Clear standards are needed for where metadata lives within the Common Metadata Repository (CMR) metadata models.

Collection-level metadata

Existing metadata curation approaches include the addition of a RelatedURL representing the collection-level virtual store in the CMR Unified Metadata Model - Collection (UMM-C) record. However, no ESDIS-level standards currently exist regarding this practice, which is needed in order to ensure that virtual stores are discoverable through common tools and geospatial workflows such as earthaccess. The ESDIS Metadata Stewardship Team ensures consistent and accurate metadata curation practices are applied across all ESDIS data holdings. We recommend this team provides virtual store metadata recommendations to be adopted by ESDIS metadata curators, in order to improve and expand virtual store discoverability for end-users.

A virtual store that spans an entire collection (e.g., a single Icechunk store aggregating all TEMPO L3 V04 granules) needs to be discoverable alongside the collection it virtualizes. Possible approaches include adding a related URL to the existing UMM-C record or registering the store as a UMM-S service entry. Each carries different implications for search behavior in Earthdata Search and for how downstream tools resolve data access.

Granule-level metadata

For virtual stores that aggregate at the collection level, granule-level metadata placement may not apply. DMR++ provides granule-level references for OPeNDAP.

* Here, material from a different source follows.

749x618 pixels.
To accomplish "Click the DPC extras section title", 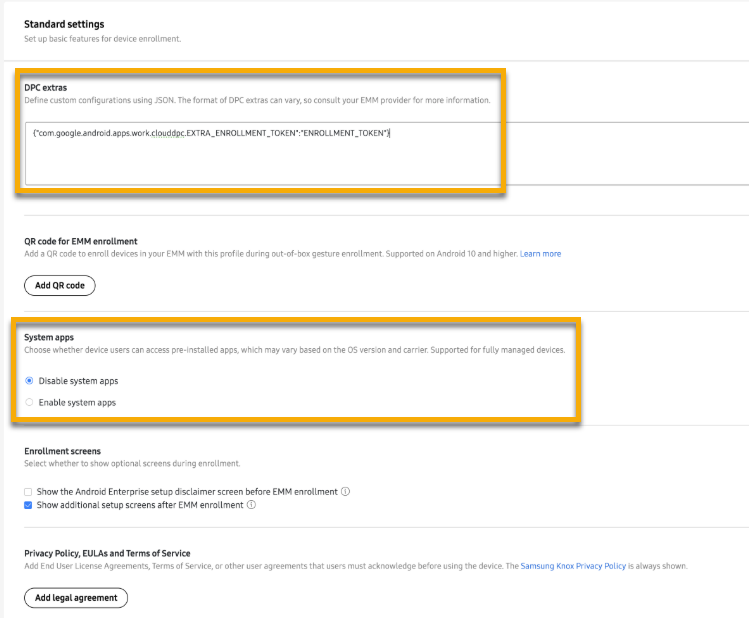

Versioning and update policies for virtual layers

Virtual stores are living artifacts, but “change” can originate from two independent sources, each requiring its own policy response.

Source data changes

When a mission reprocesses its archive, the virtual store built against the previous version becomes stale. There are several possible responses:

  • Lockstep versioning: Rebuild the virtual store from scratch with each reprocessing campaign. Simple and predictable, but potentially expensive for large archives.
  • Independent versioning: The virtual store maintains its own version lifecycle, decoupled from the source data version. More flexible, but introduces the risk of version drift and requires clear compatibility documentation.
  • Transactional evolution: Icechunk’s commit model could track which source data version each commit references, allowing a single store to evolve while maintaining an audit trail. Whether this is operationally viable at DAAC scale is untested.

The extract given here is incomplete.